Los campeones de la Selección eligieron no repetir la foto en el balcón de la Casa Rosada como en el 86

La primera reunión que tuvo el plantel campeón en Ezeiza fue para responder a la invitación que llegó de Presidencia. Chiqui Tapia comunicó a las autoridades de Gobierno la negativa de los futbolistas.

Ni grieta, ni temor a la “politización” del logro deportivo. Cansancio. El plantel campeón del mundo resolvió acotar los festejos a la peregrinación en micro, prevista inicialmente hasta el Obelisco pero modificada por la decisión de los organismos de Seguridad que debieron acatar, según el presidente de AFA, Claudio ‘Chiqui’ Tapia. Los futbolistas asumieron como último “esfuerzo” llegar al epicentro de los festejos y recorrer el trayecto con la gente que, sabían, iba a ser muchísima. Ya lo habían experimentado en la madrugada, cuando tardaron una hora para completar los seis kilómetros que separan el aeropuerto del predio.

Los tironeos por la Selección en la Casa Rosada, no movieron la aguja del plantel. Los futbolistas no evaluaron si su presencia era capitalizada por el oficialismo o, por el contrario su ausencia, por la oposición. La decisión grupal tuvo que ver exclusivamente con su cansancio.

Después de 35 días de convivencia, los futbolistas creyeron conveniente “ofrendarse” a la gente desde el micro y evitar sumarle horas entre el saludo íntimo del presidente Alberto Fernández y la posterior salida al balcón. Porque, además, entre el martes a la noche y el miércoles a la mañana, cada futbolista tendría la versión local del recibimiento en sus ciudades de origen.

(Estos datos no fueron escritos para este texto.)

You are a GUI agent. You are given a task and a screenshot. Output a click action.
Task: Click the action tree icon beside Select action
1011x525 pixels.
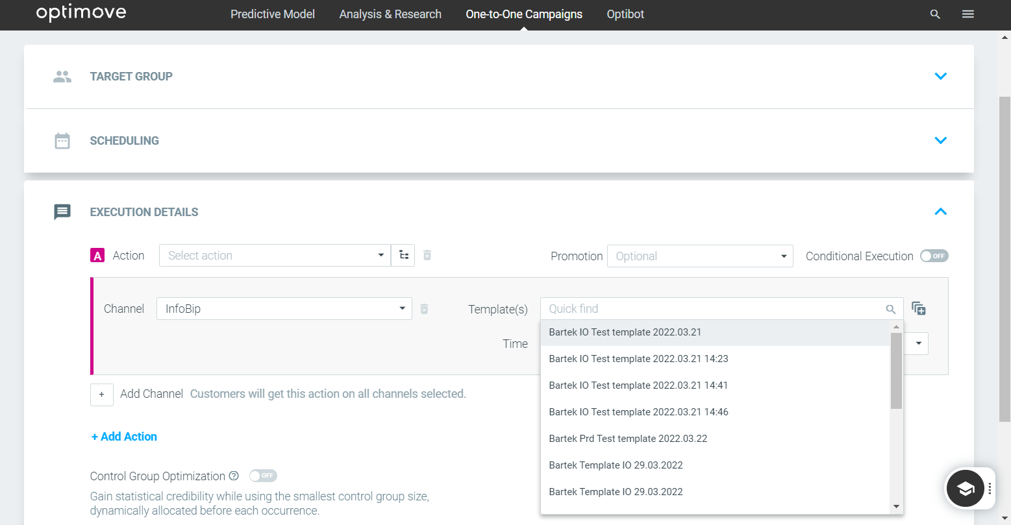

Ya en el aire, a 10.000 metros de altura, el presidente de la AFA, Claudio Tapia, había sondeado el humor de los futbolistas: le llegaban a su teléfono las invitaciones informales para que los campeones llevaran a la Casa Rosada la Copa del Mundo y tuvieran el saludo simbólico al pueblo desde el balcón. La foto de Diego Maradona en el 86 y la de Messi, 36 años después, entusiasmaba a cualquiera y no había recibido una respuesta negativa.

En la escala en Roma para que los dos aviones que transportaban a la delegación, la cuenta oficial de Twitter de la Selección Argentina dio la única confirmación de su itinerario: 20 minutos antes de volver a despegar con rumbo a Buenos Aires, confirmaron que el plantel diría presente al día siguiente en el Obelisco, con una caravana que se iniciaría en Ezeiza.

Después de aterrizar en el aeropuerto, en la madrugada del martes, los tres teléfonos de Tapia desbordaban de mensajes: desde el Gobierno querían saber si las invitaciones informales realizadas tenían una respuesta positiva, porque no llegaría la invitación protocolar sin saber eso antes. Los diferentes interlocutores del Gobierno con dirigentes de la AFA buscaban lo mismo.

Pero la respuesta no la podía dar Tapia. El titular de la AFA entiende que fuera de las obligaciones de caracter comercial o publicitarias, si los futbolistas son convocados deben ser ellos quienes definan su presencia. Si la decisión corriera por cuenta de Chiqui, la foto del balcón hubiese estado garantizada: el simbolismo de la Casa Rosada y la Plaza de Mayo repleta, son argumentos insoslayables.